Но тут, в этом «поддоне», если быть до конца честным перед собою, перед своим внутренним, хтоническим Я, исчезает само понятие «совесть», исчезает порою и более древнее, более глубинное, «языческое» понятие – стыд. Остаются натяжения СИЛ – физики, красоты, ужаса, радости. Потому и кажется порою, что языческие, древние тексты – бесстыжи. Но если присмотреться получше, они не столько бесстыжи в современном понимании, сколько – непосредственны. Это мир в своей «варварской» целости, не прошедший шлифовки позднейшими «моральными ценностями»
Что значат хотя бы те же детские игры, считалки? Воспоминания о страхах и радостях детской души. Всмотрись в себя, – они же и доныне протянуты тоненькой ниточкой через всю жизнь! А игры словом и действием – это же ни что иное, как архетипы нашего поведения во всей последующей жизни, разворачивающей в объёмные полотна маленькие детские наброски.
Попытка через первообразы мира проследить историю взросления человеческой души, музыкально навсегда остающейся в детстве, мне представлялись и представляются одной из позтических задач в сегодняшнем продолжении древней традиции.

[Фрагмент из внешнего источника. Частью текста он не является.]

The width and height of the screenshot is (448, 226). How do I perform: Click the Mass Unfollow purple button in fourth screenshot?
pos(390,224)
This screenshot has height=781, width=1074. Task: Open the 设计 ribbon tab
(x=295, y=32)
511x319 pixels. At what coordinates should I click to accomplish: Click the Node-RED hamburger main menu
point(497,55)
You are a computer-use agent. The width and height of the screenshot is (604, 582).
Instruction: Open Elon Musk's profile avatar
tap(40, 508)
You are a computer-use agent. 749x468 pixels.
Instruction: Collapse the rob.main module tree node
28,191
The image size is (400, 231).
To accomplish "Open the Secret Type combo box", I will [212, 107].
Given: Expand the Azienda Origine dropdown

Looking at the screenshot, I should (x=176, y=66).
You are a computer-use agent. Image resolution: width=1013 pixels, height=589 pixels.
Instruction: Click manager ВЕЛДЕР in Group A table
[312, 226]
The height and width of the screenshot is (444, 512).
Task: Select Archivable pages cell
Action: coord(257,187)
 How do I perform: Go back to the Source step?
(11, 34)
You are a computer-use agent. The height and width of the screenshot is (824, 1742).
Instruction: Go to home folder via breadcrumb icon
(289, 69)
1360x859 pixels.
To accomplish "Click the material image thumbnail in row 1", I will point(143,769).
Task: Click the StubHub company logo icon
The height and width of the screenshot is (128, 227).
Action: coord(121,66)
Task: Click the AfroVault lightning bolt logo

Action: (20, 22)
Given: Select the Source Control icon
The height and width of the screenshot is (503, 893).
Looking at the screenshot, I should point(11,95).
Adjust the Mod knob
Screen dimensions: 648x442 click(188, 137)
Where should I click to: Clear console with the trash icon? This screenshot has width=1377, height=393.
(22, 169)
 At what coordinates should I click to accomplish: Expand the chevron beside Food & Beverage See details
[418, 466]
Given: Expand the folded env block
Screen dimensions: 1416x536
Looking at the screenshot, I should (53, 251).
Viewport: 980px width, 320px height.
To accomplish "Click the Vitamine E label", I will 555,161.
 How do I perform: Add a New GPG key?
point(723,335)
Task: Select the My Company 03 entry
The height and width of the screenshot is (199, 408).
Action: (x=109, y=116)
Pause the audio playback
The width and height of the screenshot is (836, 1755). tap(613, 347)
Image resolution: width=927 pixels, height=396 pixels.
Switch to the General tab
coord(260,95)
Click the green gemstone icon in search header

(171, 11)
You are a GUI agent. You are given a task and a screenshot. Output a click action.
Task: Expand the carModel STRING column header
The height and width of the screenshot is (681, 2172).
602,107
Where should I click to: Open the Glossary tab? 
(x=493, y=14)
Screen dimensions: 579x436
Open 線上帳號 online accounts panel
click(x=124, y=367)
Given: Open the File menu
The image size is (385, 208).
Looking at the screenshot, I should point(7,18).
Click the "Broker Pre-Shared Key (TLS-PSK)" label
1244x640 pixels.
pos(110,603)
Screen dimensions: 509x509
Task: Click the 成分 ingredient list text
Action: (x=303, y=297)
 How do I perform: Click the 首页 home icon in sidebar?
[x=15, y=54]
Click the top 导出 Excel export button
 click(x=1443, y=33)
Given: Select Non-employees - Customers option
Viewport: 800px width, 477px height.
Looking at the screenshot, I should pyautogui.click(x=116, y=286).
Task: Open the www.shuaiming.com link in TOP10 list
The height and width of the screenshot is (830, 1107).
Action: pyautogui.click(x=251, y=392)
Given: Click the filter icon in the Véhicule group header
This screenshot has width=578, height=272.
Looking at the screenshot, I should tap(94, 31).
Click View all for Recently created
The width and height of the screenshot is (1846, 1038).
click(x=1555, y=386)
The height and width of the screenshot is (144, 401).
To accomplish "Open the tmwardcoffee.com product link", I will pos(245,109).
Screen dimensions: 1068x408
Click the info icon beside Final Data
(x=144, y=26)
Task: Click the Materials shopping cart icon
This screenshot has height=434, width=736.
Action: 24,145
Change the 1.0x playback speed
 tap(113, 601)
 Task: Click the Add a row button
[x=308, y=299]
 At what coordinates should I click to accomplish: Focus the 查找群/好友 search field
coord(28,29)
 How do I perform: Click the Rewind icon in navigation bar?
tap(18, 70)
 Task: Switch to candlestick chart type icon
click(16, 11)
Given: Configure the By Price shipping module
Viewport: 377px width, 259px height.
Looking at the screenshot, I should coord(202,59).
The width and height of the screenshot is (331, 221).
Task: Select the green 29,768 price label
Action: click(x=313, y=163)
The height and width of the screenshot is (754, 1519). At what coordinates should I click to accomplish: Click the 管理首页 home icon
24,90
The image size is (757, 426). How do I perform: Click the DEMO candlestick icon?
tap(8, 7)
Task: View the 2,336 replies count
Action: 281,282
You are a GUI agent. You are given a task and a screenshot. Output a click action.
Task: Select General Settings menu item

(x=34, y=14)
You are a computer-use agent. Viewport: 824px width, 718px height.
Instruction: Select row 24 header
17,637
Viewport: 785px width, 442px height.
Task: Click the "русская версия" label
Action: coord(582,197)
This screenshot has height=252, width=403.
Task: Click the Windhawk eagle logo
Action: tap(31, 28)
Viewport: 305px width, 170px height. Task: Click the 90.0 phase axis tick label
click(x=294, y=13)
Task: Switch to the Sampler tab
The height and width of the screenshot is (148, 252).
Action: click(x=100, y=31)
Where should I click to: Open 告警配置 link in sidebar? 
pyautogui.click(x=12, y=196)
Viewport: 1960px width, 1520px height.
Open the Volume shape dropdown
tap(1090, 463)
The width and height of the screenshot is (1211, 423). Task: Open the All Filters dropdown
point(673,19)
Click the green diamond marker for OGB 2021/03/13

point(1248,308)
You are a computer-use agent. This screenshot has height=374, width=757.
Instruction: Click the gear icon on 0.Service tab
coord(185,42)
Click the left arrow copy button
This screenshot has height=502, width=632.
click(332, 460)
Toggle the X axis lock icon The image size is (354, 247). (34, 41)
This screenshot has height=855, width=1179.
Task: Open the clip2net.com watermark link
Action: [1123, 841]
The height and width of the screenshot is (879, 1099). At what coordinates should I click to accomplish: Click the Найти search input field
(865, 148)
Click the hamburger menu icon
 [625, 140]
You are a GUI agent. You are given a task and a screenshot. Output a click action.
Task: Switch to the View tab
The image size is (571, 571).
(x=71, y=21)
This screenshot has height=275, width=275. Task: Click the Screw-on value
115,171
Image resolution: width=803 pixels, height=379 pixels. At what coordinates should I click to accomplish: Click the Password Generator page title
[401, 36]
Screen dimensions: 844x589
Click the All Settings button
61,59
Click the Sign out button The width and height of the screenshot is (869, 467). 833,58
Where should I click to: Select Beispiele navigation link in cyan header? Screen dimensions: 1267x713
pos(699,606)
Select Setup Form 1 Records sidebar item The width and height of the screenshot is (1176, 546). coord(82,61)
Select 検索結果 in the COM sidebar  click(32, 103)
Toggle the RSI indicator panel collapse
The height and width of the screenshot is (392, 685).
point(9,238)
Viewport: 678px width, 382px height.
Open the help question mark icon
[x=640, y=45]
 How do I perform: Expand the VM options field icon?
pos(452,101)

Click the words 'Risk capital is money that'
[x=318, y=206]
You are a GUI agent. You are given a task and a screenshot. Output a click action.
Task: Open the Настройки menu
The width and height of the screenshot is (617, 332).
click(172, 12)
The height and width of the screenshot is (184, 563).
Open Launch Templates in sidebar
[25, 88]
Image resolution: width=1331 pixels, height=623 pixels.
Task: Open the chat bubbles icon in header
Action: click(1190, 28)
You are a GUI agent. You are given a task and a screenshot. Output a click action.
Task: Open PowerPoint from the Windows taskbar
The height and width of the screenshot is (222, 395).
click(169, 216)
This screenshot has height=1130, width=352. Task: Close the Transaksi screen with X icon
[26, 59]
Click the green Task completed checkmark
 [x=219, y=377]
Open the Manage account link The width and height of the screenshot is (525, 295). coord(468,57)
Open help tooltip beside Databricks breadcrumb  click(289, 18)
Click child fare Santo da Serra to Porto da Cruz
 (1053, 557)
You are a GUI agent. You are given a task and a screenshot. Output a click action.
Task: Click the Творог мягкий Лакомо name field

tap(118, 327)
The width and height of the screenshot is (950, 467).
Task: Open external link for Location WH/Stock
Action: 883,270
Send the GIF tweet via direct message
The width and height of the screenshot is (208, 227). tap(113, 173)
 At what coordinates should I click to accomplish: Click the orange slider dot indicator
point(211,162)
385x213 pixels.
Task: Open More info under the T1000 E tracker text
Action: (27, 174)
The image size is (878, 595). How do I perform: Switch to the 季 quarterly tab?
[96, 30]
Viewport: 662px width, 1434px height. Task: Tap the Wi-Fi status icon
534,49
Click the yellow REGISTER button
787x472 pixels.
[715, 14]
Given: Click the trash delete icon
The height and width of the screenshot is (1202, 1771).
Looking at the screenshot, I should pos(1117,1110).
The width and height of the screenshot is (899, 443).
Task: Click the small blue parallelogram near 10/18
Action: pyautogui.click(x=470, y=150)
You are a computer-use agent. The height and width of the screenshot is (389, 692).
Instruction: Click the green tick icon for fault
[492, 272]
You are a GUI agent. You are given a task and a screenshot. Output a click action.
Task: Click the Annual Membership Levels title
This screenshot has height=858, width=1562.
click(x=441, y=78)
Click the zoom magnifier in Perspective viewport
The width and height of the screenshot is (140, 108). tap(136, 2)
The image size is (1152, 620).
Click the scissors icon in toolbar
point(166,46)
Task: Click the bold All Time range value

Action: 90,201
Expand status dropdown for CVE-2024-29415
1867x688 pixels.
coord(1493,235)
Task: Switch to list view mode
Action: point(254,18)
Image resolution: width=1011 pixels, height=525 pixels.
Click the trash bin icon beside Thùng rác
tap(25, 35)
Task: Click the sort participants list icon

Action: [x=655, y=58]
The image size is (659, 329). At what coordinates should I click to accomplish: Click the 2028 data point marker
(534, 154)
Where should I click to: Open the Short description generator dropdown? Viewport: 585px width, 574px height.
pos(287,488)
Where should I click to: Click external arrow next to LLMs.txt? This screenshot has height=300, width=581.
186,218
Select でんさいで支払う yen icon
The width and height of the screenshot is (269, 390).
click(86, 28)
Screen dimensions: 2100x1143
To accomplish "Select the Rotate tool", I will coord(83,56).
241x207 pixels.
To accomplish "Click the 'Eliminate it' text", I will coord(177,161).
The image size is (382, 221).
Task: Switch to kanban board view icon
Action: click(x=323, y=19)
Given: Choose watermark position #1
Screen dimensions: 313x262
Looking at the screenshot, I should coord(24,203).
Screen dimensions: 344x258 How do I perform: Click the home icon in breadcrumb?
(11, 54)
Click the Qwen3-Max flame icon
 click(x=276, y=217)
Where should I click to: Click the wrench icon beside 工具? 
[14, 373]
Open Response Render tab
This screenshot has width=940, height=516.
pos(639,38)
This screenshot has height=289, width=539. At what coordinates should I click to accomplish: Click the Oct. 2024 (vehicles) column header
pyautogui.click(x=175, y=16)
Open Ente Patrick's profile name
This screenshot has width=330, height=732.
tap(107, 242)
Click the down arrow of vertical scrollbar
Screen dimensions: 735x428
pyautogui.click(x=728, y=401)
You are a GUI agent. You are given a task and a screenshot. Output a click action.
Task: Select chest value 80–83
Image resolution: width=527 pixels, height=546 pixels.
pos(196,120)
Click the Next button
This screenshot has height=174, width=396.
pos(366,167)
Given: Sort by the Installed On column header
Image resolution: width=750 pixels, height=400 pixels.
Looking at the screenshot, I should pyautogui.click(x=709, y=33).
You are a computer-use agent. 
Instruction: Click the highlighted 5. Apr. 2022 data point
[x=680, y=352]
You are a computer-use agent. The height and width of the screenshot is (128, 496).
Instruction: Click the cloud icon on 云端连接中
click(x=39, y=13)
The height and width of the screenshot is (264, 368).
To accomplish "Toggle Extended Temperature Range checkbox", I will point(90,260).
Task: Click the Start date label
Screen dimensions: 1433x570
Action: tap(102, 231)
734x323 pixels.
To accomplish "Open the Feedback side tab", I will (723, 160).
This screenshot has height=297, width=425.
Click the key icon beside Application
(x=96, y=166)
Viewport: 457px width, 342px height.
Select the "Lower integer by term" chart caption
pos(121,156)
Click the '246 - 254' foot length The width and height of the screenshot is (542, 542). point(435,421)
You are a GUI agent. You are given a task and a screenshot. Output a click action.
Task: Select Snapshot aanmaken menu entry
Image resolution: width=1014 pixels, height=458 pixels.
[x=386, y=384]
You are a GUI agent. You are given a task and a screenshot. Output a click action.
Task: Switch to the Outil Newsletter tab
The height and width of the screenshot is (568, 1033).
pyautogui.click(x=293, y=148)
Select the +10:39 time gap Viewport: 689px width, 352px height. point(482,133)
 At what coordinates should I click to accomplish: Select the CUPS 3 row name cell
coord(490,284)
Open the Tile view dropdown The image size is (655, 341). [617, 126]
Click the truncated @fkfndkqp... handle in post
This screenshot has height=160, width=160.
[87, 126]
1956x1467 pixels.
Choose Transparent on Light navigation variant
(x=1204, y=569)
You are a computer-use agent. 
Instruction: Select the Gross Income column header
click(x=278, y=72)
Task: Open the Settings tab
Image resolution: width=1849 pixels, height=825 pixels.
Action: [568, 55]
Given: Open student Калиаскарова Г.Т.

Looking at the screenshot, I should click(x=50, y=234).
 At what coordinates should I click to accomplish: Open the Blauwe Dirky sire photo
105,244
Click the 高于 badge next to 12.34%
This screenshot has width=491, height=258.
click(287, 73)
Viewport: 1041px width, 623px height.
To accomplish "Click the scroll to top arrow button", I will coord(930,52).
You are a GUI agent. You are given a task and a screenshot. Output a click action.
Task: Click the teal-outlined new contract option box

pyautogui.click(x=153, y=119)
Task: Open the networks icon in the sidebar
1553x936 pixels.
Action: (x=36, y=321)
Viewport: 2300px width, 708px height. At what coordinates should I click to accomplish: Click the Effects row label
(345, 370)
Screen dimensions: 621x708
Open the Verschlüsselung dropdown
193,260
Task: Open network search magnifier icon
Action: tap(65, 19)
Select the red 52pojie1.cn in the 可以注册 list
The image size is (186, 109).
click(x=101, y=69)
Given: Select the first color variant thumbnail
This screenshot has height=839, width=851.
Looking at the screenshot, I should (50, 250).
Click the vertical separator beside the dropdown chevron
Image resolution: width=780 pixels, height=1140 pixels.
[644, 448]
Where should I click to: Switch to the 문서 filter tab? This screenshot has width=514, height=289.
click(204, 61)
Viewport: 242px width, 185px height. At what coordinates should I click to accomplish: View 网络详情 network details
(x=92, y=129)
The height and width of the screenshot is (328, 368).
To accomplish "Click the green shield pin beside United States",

Кто-то из критиков задал Николаю Заболоцкому (позднему, «класическому» Заболоцкому, уже в 50-х годах, после ссылки) простой и странный вопрос: а почему в 19 веке всё было ясно – кто есть кто из поэтов, кто великий, а кто не очень, словно по полочкам они были разложены уже при жизни? А вот в 20 веке сплошная путаница и «смена вех», почему?
Заболоцкий ответил просто и ясно: ну как, мол, этого не понимать? В 19 веке был Канон. А в 20 веке каждый выбирает и меряет по себе… – свобода!